Many wins for the 16th Legislative District included in the state’s three spending budgets
By Rep. Skyler Rude, Rep. Mark Klicker, and Sen. Perry Dozier
The final gavel of the 2023 legislative session has dropped. It has been our honor to represent and serve the people of the 16th District and be your voice in Olympia. It was great to be back in person at the state Capitol, and we accomplished many good things throughout the last three and a half months.
Our most important responsibility as legislators, year in and year out is to negotiate and pass the three state -government budgets: operating, transportation, and capital. The groundwork for this process starts before the session ever begins. While each budget is created differently and funded from separate resources, they collectively provide us with opportunities to achieve victories for our district – and there are many to report this year.
Let’s start with the 2023-25 capital budget, which both chambers approved unanimously. The biennial construction, repair, and infrastructure funding plan, Senate Bill 5200, appropriates $8.98 billion in funding, $4.18 billion of which comes from the sale of revenue bonds authorized under House Bill 1148.
This budget makes significant investments statewide in housing, behavioral health, K-12 schools, and infrastructure. Nearly $43 million is designated for local projects in the 16th District, including $12 million for the Washington State Patrol Unit Six roof replacement; $5 million for the Three Rivers Behavioral Health Center; $4.7 million for the Walla Walla 2050, EIS, bi-state flow study; $2.1 million for the Mill Creek Passage – 5th Avenue Bridge; and $515,000 for the Community Learning Center in Kennewick.
The capital budget is a great example of the bipartisan work being done in Olympia. This spending plan reflects key priorities and meaningful, long-lasting investments in community and infrastructure projects across the state. It supports development, encourages economic vitality, and puts people to work, even in the smallest communities.
The Legislature also passed the two-year transportation budget. This $13.5 billion bipartisan plan funds infrastructure projects across the state, including maintenance and preservation of current transportation systems, the Washington State Department of Transportation, the Washington State Patrol, and other state transportation agencies.

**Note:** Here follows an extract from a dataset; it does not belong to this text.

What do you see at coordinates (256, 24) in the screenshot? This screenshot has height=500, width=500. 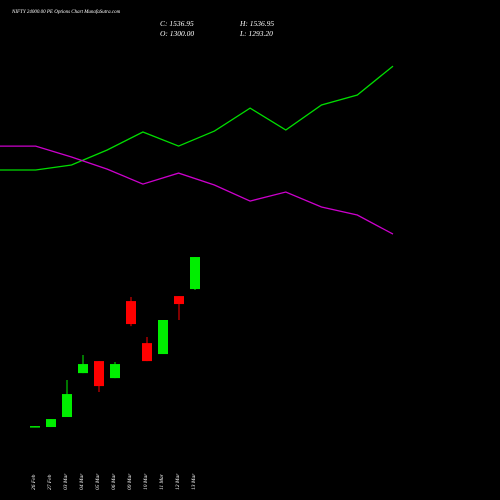 I see `high-label: H: 1536.95` at bounding box center [256, 24].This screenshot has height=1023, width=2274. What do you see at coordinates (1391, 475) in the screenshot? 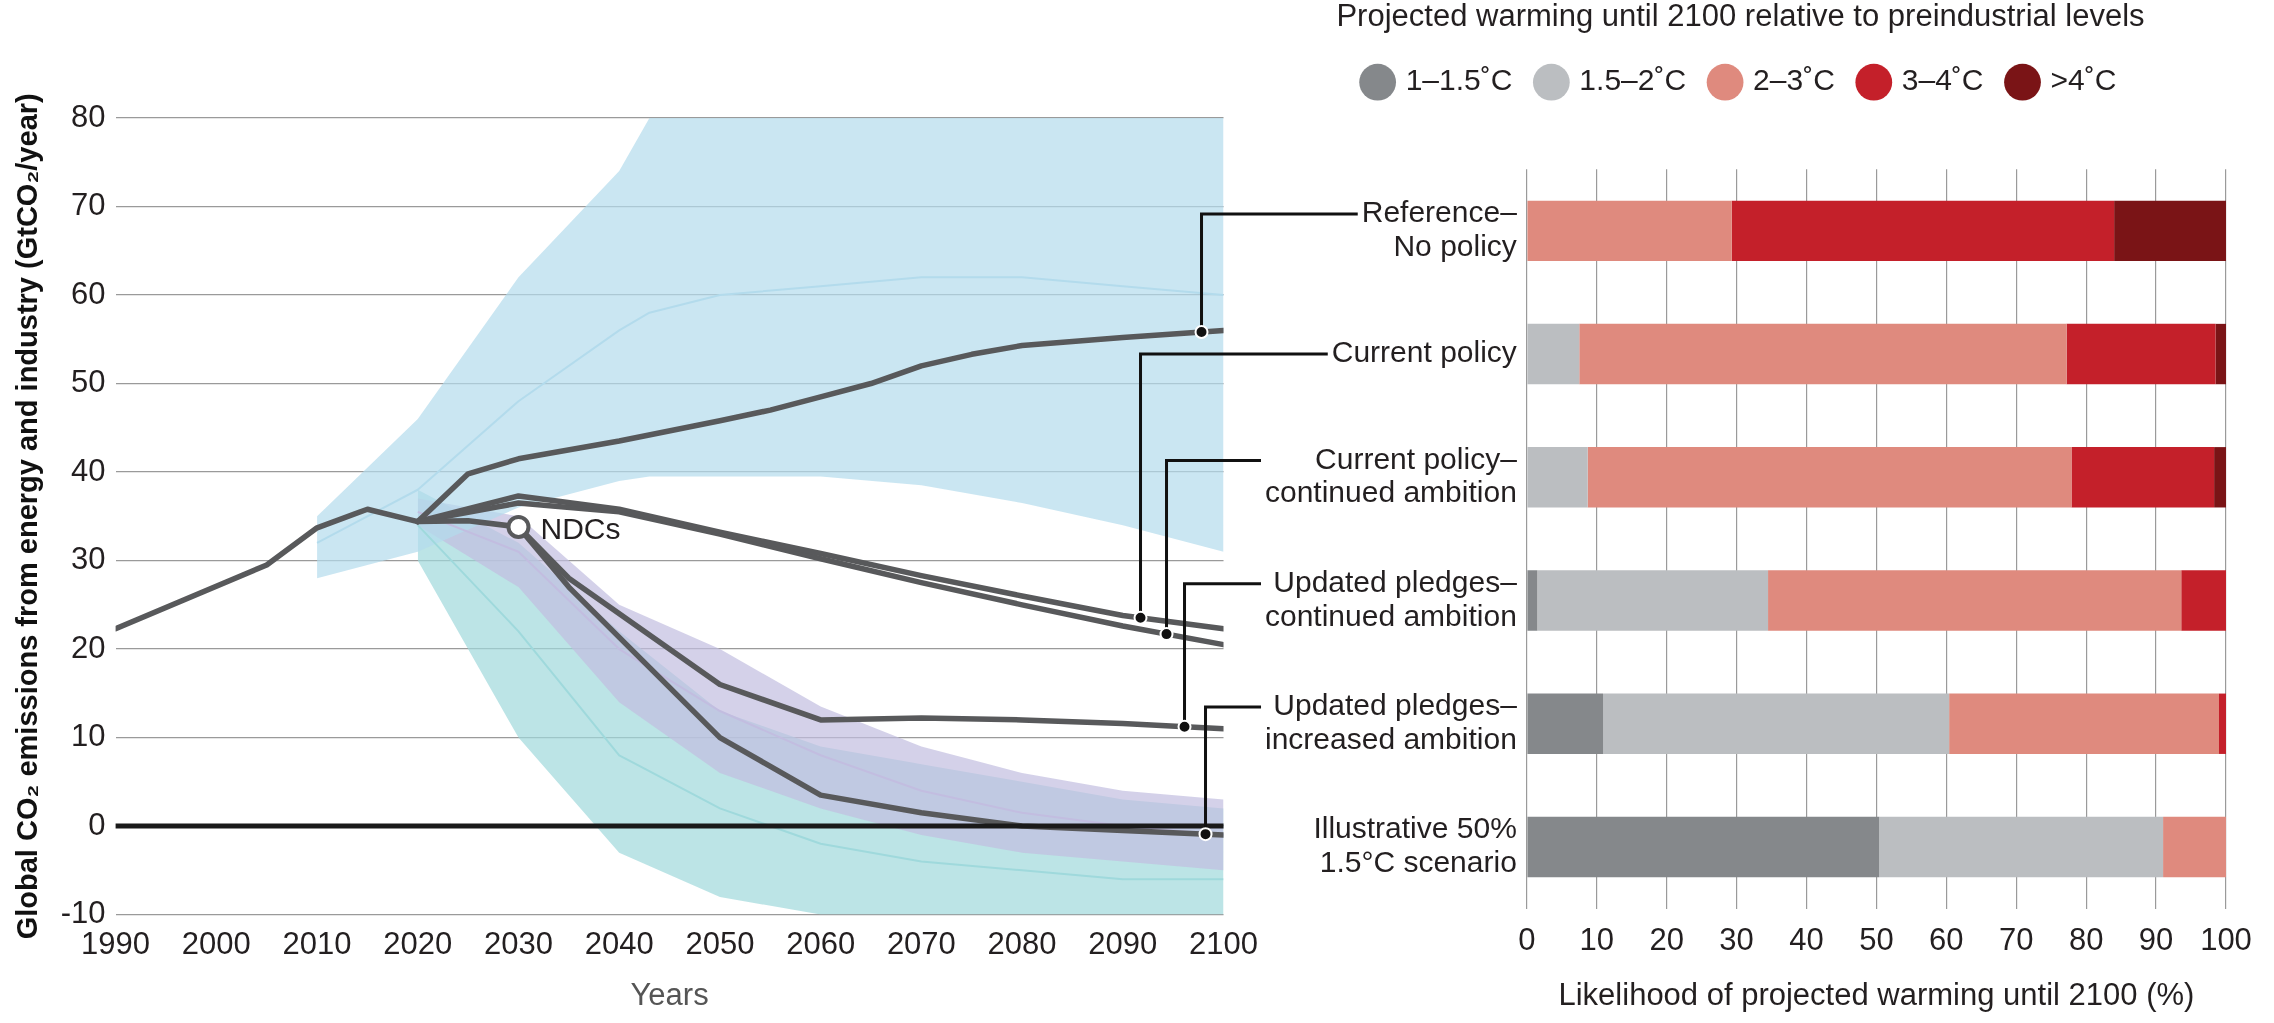
I see `y-tick-label: Current policy– continued ambition` at bounding box center [1391, 475].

This budget also represents the dedicated, cooperative work between the Democratic transportation chairs in the House and Senate and their Republican counterparts. Both parties put their differences aside to create a good budget for Washington. It’s an excellent example of what we can accomplish when we work together regardless of political affiliation.
Perhaps the most important project included in the budget for our district is the $21.8 million in funding for planning and acquisitions for the completion of the U.S. Highway 12 corridor project spanning from Walla Walla to Pasco. We also secured an additional $13.4 million for improvements for the State Route 224 Red Mountain corridor project.
Unfortunately, we could not block the inclusion of money for a study about replacing the transportation capacity on the Snake-Columbia River system made possible by the four federal Snake River dams in our state. However, Republican budget leaders influenced the language to limit the likelihood of a biased, politically driven outcome.
Lastly, state government as its new two-year operating budget. Despite ongoing economic concerns, the good news is state tax collections remain strong, and budget writers have $2.7 billion more in revenue for 2023-25 compared to what was assumed in last year’s budget. However, the 2023-25 House budget proposal increases spending to $69.8 billion, representing a $6 billion increase over current spending levels.
While the proposal funds many important programs, it does not reflect bipartisan input to the extent of the other two budgets, especially House Republicans. The spending proposal does not offer any significant tax relief or keep enough in reserves, even though an economic slowdown has been forecast.
Instead, it would allocate money for close to 1,500 new or expanded programs and other general funding for current programs. To make things even worse, there is also an appropriation for a study of how to replace the power generation and irrigation capacity that would be lost if the Snake River dams were to be breached. That clinched our decision to oppose the budget.
We worked extremely hard for long hours on your behalf this session and continue to do everything in our power to pass good legislation that helps all Washingtonians. We will continue fighting for your well-being throughout the interim and for as long as we have the privilege to serve in the Legislature.
Now that this session has ended, we look forward to meeting with you in our district again. We are here to listen and want to hear from you. Please visit our legislative websites for contact information.
It’s truly an honor to represent you and be your voice in the Legislature. Thank you for allowing us to serve you.
Editor’s note: Rep. Skyler Rude, R-Walla Walla, Rep. Mark Klicker, R-Walla Walla and Sen. Perry Dozier, R-Waitsburg, serve the 16th Legislative District.